◆ **Aim of the exercise**
Under this line is some data; print exactly the lines from the one containing "Open the SQL Editor icon in sidebar" through its last line, without pictures.

(Collected data)

------

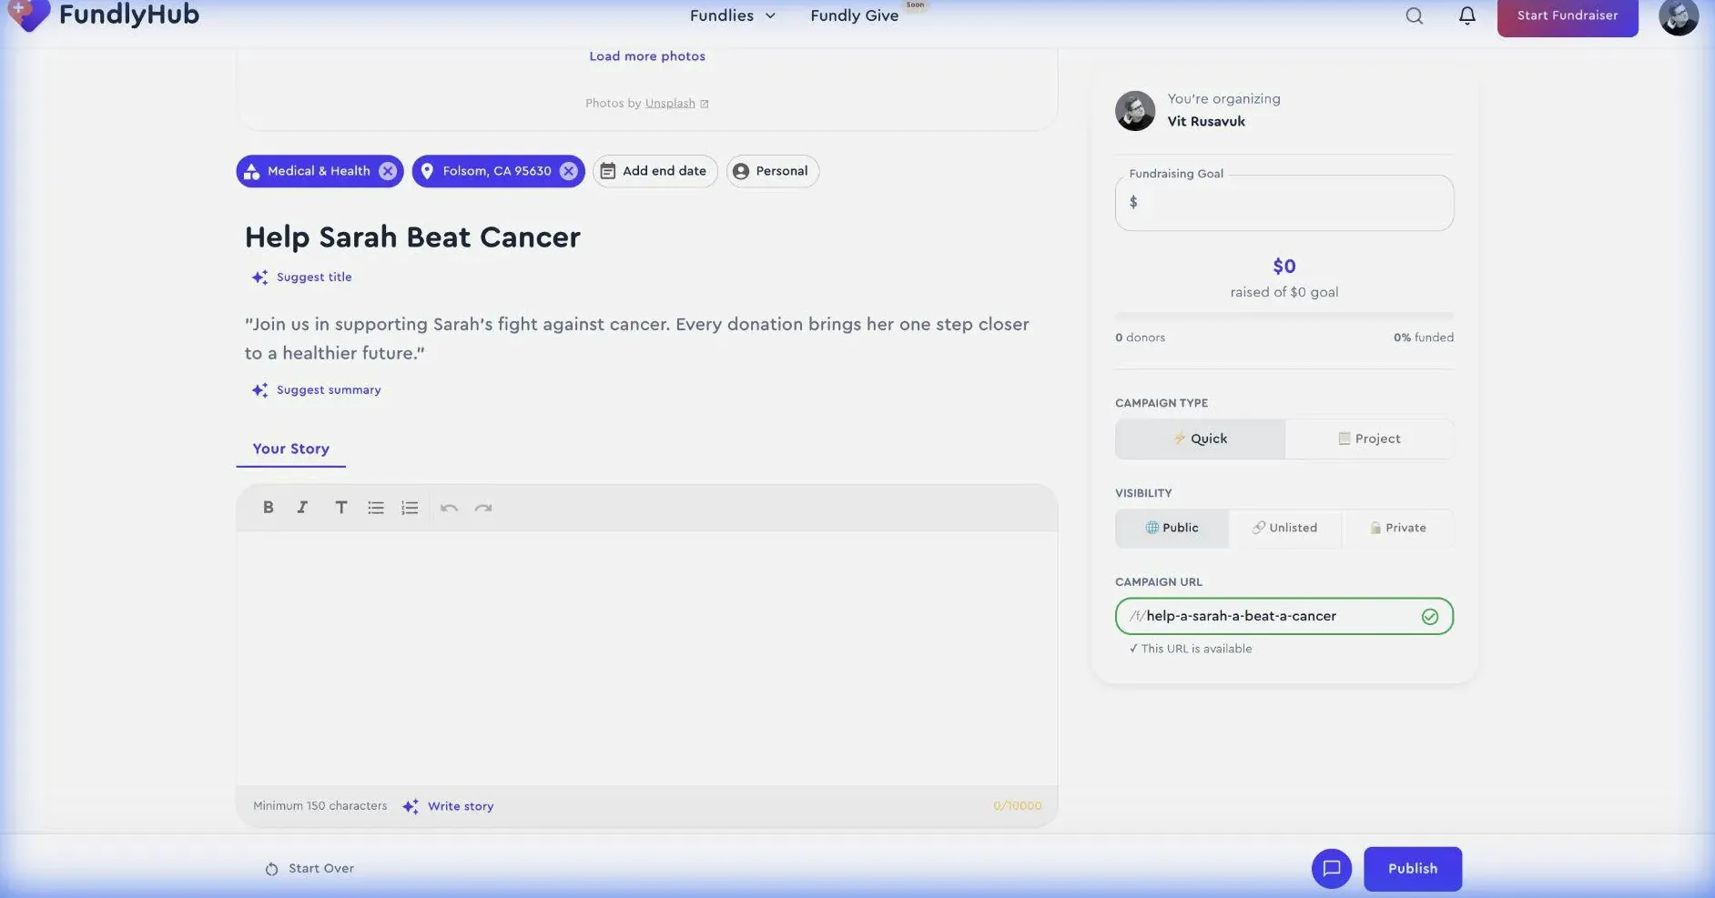Toggle bold formatting in the story editor
This screenshot has height=898, width=1715.
point(269,507)
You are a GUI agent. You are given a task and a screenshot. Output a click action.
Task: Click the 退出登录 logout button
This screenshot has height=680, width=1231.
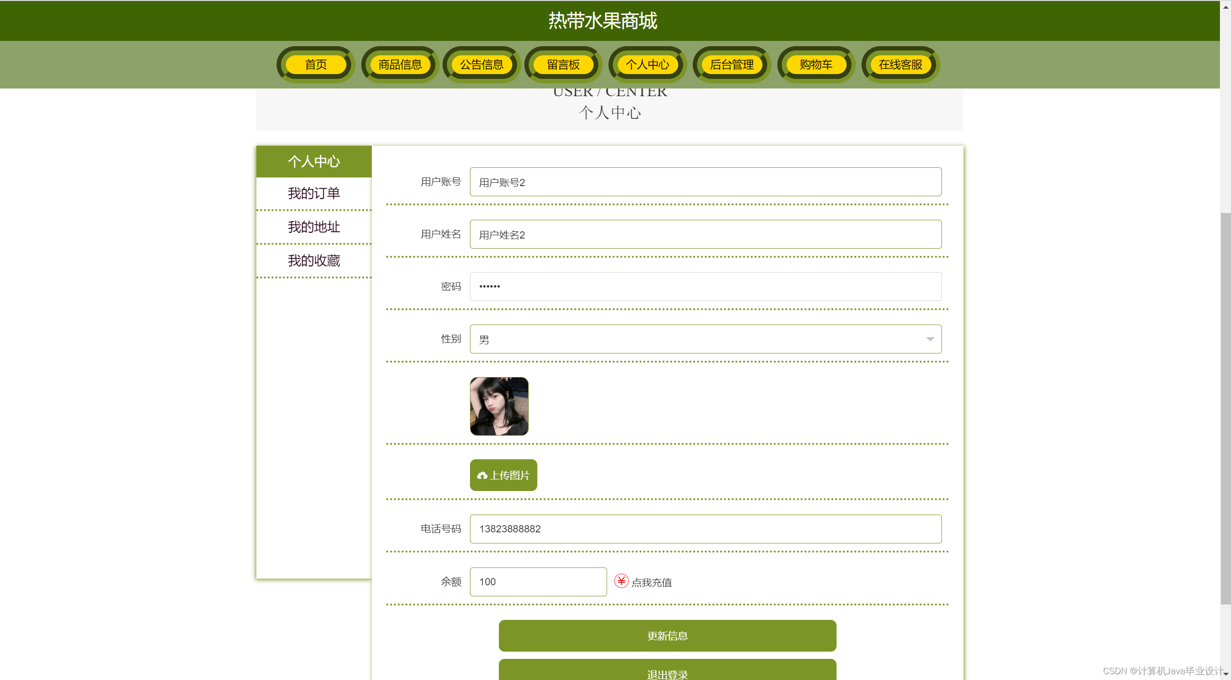coord(667,672)
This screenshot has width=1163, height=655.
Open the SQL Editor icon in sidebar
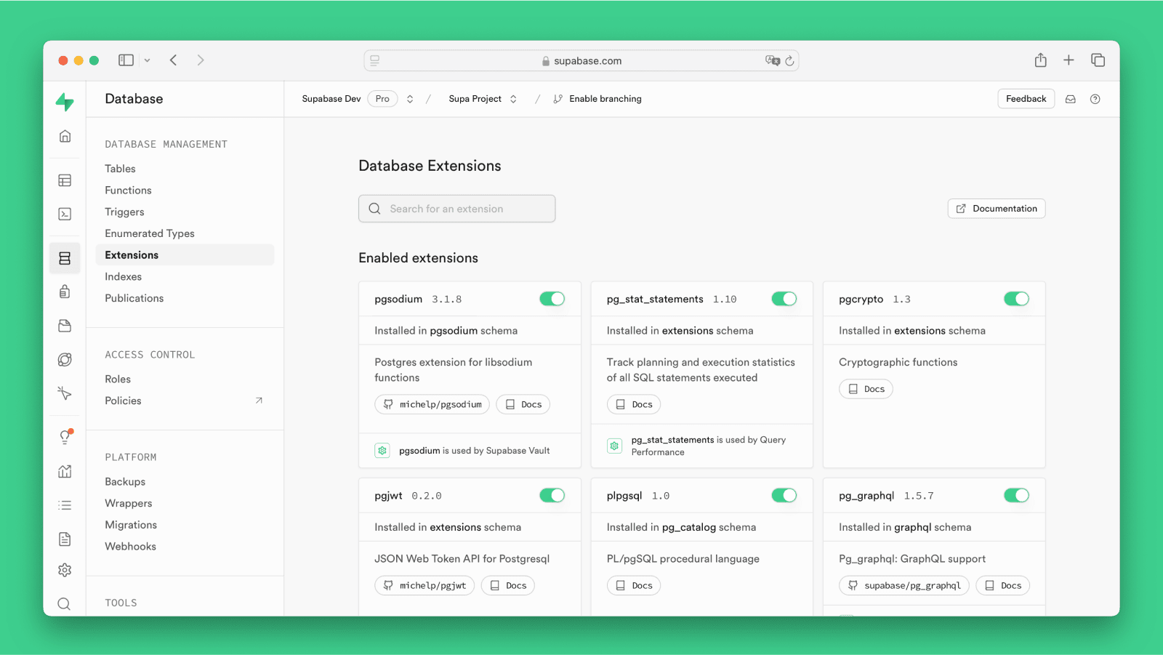click(x=65, y=214)
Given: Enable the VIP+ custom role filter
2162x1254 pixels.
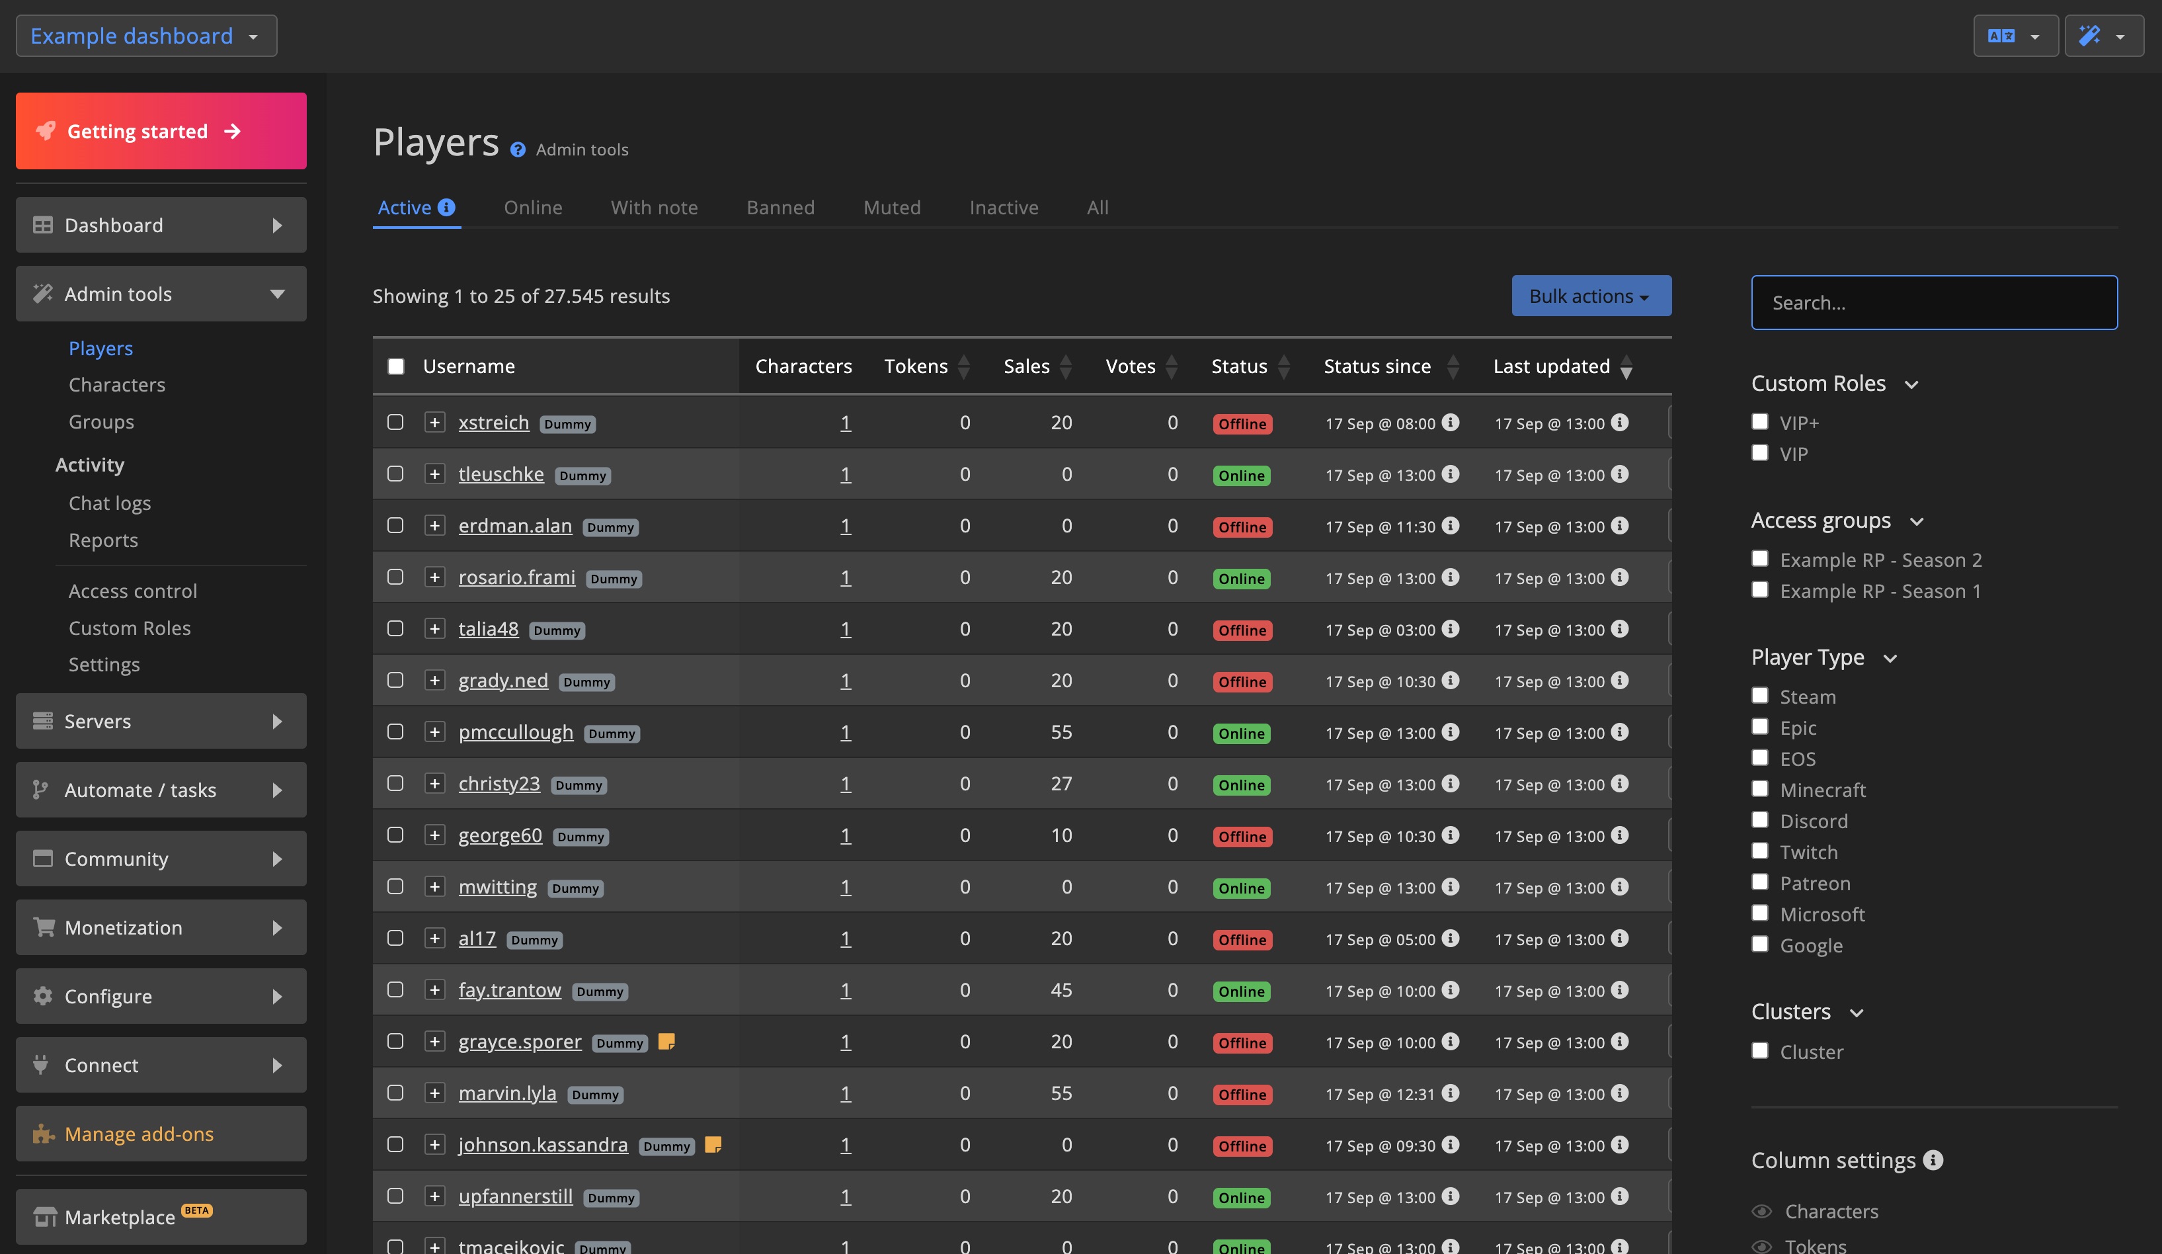Looking at the screenshot, I should (1760, 421).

------

◆ **Solution to this exercise**
Open the SQL Editor icon in sidebar
click(x=65, y=214)
Given: Enable the VIP+ custom role filter
2162x1254 pixels.
Looking at the screenshot, I should (1760, 421).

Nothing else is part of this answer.